Friday, April 17, 2020

Hildy’s Game: “His Girl Friday”


“Molly’s Game,” which I watched while flipping through Netflix offerings, is a 2017 feature based on the real-life story of Molly Bloom. No, not the earth-mother figure in James Joyce’s Ulysses. This Molly Bloom is a former champion skier, one who was derailed by a freak accident from her quest to join the U.S. Olympic ski team.  Looking for challenges in warmer climates than her native Colorado, she decamped to  L.A., where she soon found herself shepherding a high-stakes celebrity poker game. Though not a gambler herself, she was soon risking her reputation and her legal standing in order to keep raking in a small fortune in tips.

It’s a fascinating story, though one I couldn’t always follow. And I’m still not exactly sure what the film was trying to say.  A corny scene between Jessica Chastain’s Molly and her psychologist dad (played by the always earnest Kevin Costner) didn’t strike me as helpful. Was his attempt to explain her life-choices in analyst-speak meant to seem astute, or oblivious?

In any case, the film was the directorial debut of writer Aaron Sorkin, known for his screenplay for The Social Network as well as such stellar TV as The West Wing. Those who are familiar with Sorkin’s work know that his characters are smart, sassy, and speak very fast. More than one review of the film, which earned an Oscar nomination for Sorkin’s screenplay, mentioned that its characters deliver their lines as if they were part of the cast of His Girl Friday. Exactly! This sparkling Howard Hawks film from 1940 is set not in a high-price gambling den but in the world of journalists and daily newspapers. The cast, led by Cary Grant as editor-in-chief Walter Burns and Rosalind Russell as ace reporter Hildy Johnson, speak their lines at a breakneck pace, as though the fate of the world depends on what they have to say. And perhaps, in a way, it does. Though the portrayal of newsmen in the film is hardly sugar-coated—they’ll do just about anything to scoop the competition—there’s still the sense that the news they deliver is important, that the fate of a city (if not the world) hangs on the stories they uncover. Brutal competition is part of the game, and sometimes they may happen to get their facts wrong. But this hardly means they’re manufacturing Fake News. Theirs is an honorable profession, and Rosalind Russell’s Hildy is the best of the best.

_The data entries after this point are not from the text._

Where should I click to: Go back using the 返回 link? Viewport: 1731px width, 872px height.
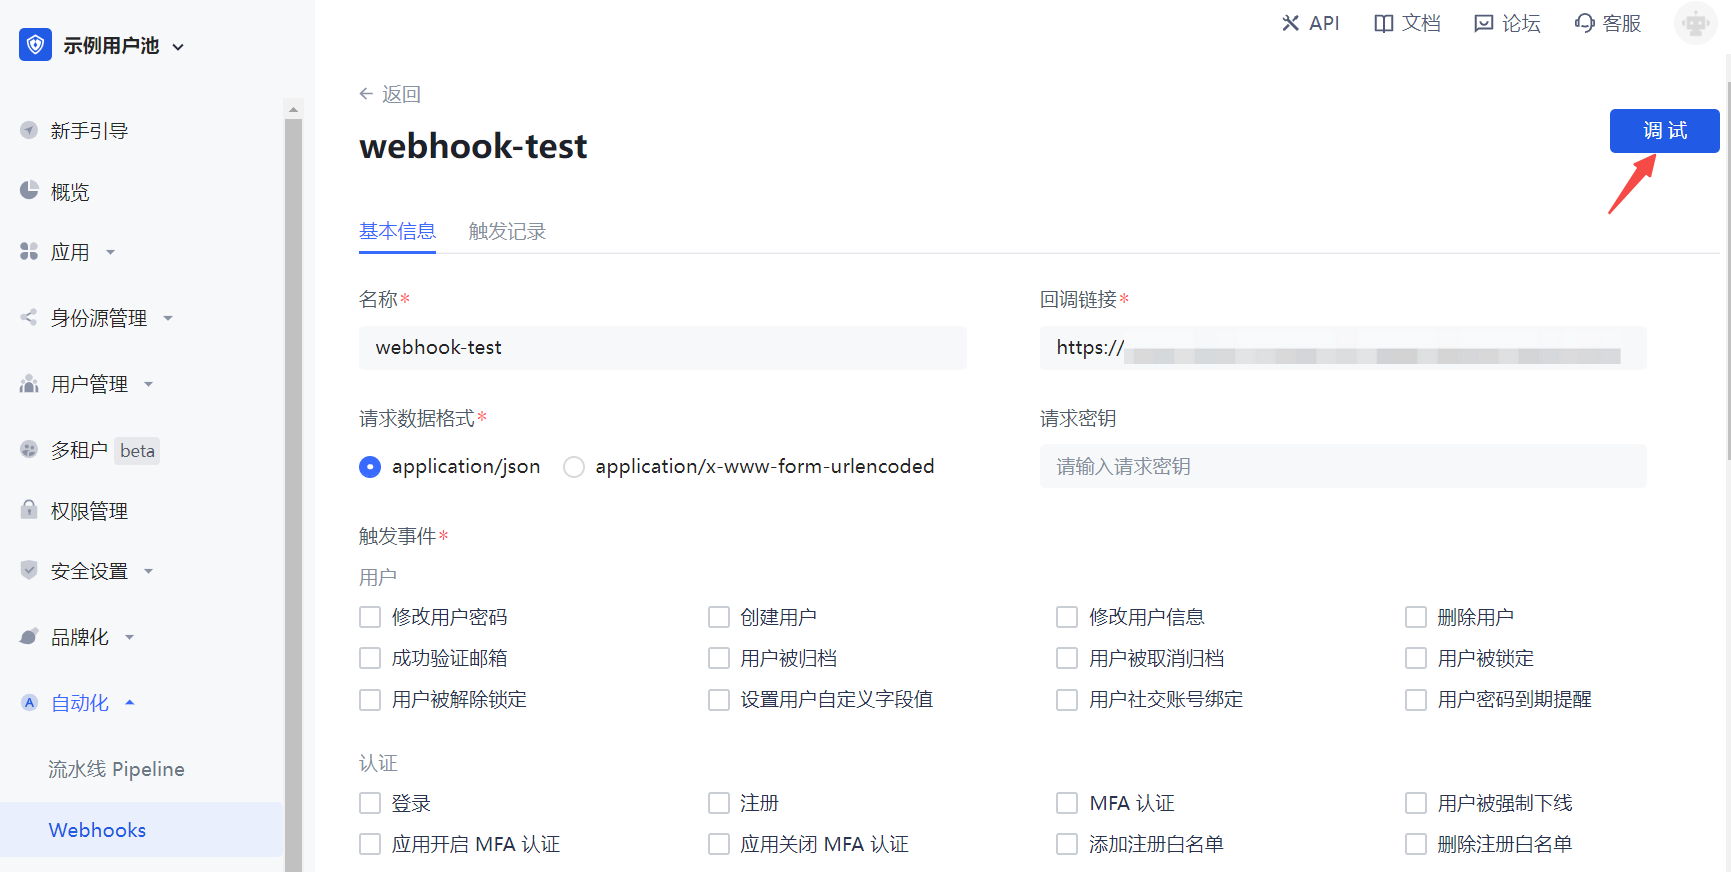point(391,94)
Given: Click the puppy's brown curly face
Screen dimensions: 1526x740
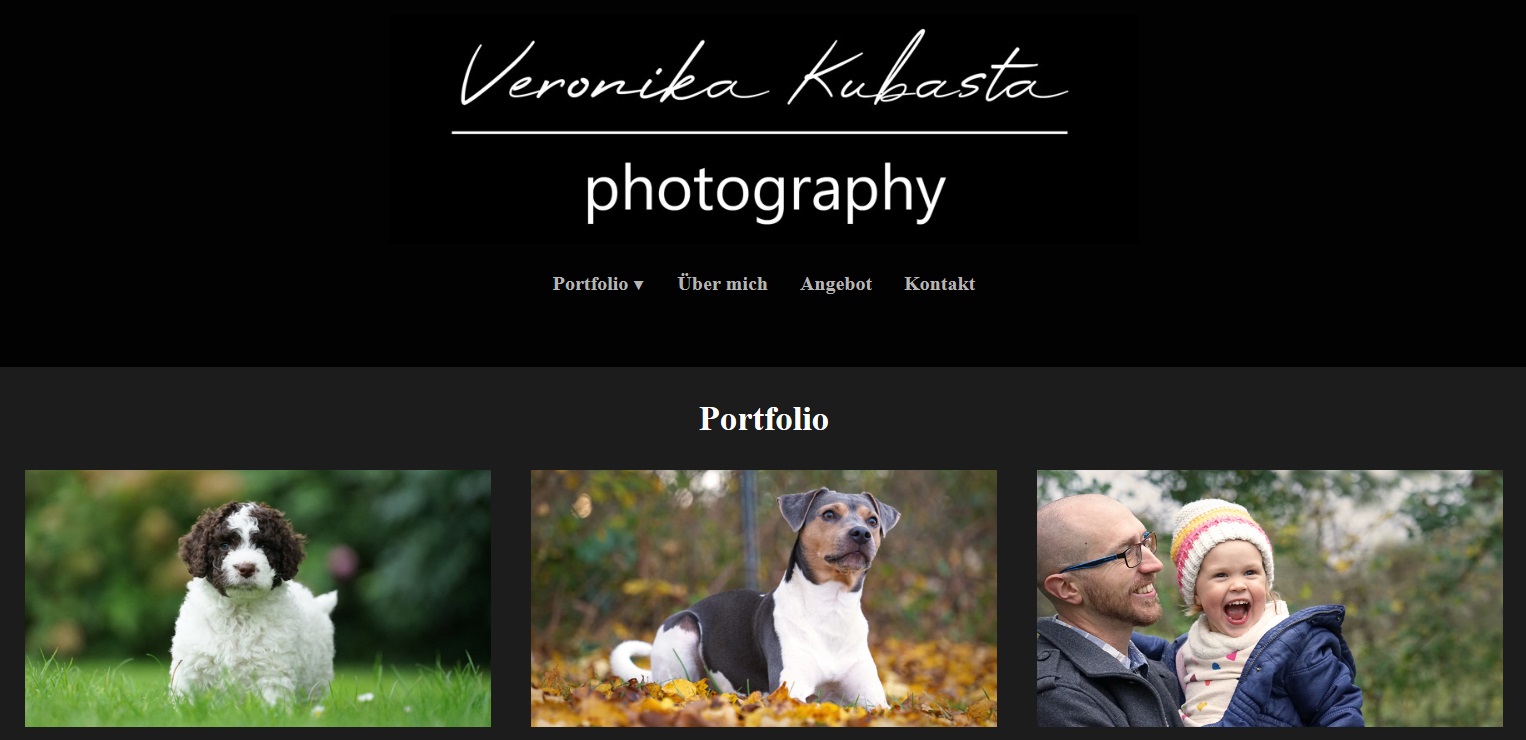Looking at the screenshot, I should click(x=241, y=546).
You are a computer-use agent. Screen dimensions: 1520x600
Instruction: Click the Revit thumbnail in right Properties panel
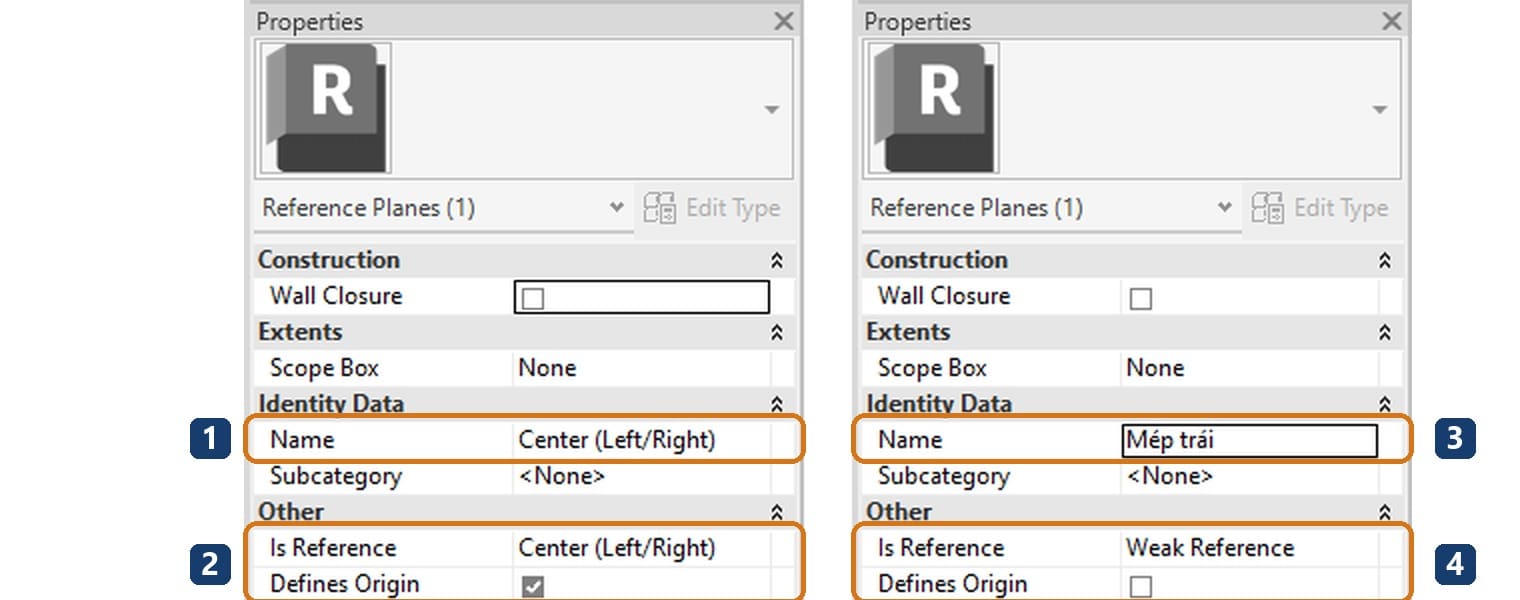click(x=932, y=108)
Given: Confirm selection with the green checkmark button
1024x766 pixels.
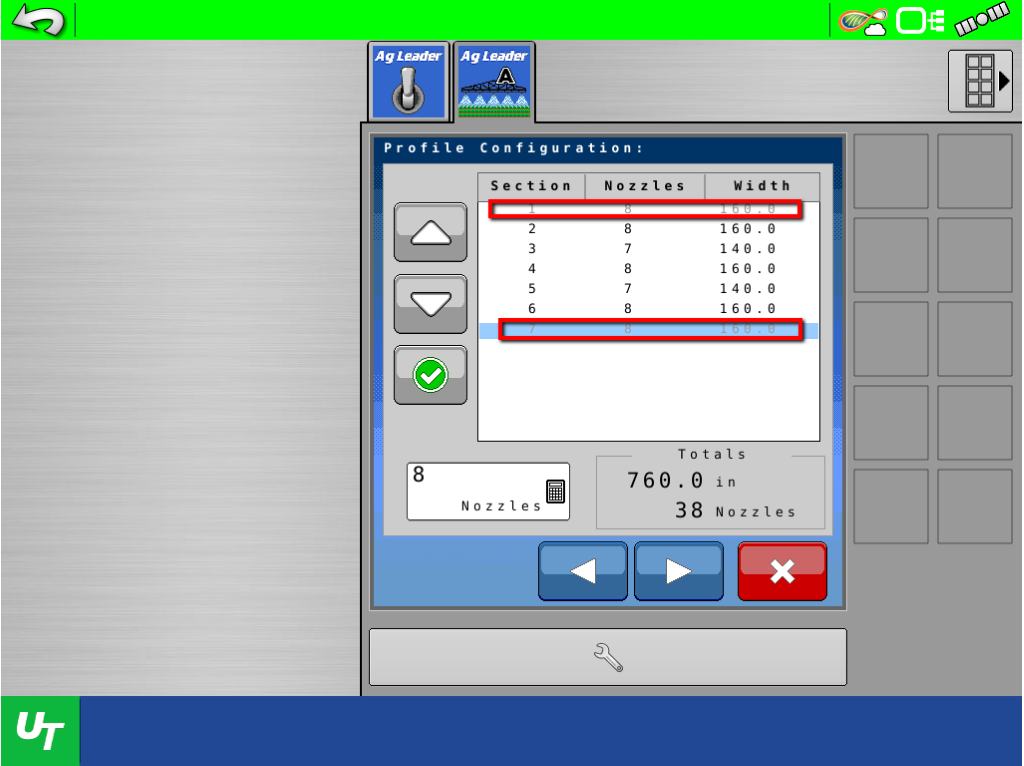Looking at the screenshot, I should [430, 374].
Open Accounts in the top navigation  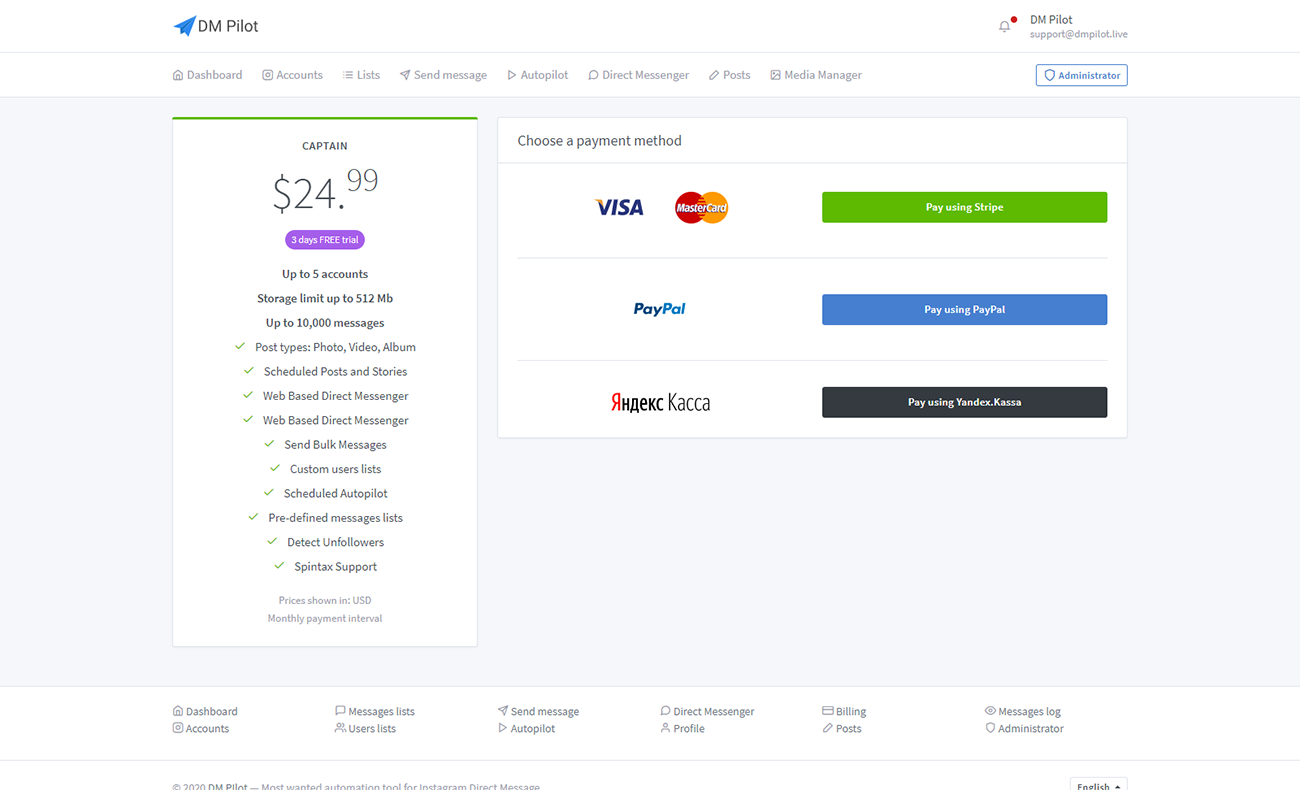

The complication is that she’s Walter Burns’ ex-wife, and is on the brink of marrying a much more sedate type, an Albany insurance man played by Ralph Bellamy in the usual Ralph Bellamy role. (Who knew that 20 years later he’d leave behind his boring-nice-guy image by portraying FDR in Sunrise at Campobello?) Walter wants Hildy back, both as an ace reporter and as a wife, and a dramatic jailbreak by an accused murderer arouses her passion for newsgathering just in the nick of time. You can guess how it all ends.

His Girl Friday was based on a hit play of the era, Ben Hecht and Charles MacArthur’s The Front Page. The play is an effective melodrama, climaxing with the jailbreak. In adapting it for the screen, someone had a bright idea. Since it featured a newspaper editor trying to hang onto his star reporter, why not make that reporter a ballsy female, as well as the editor’s former wife? That brilliant stroke foregrounds the interpersonal story, relegating the murderer’s plight to a secondary role. As always, the battle of the sexes makes for boffo cinema.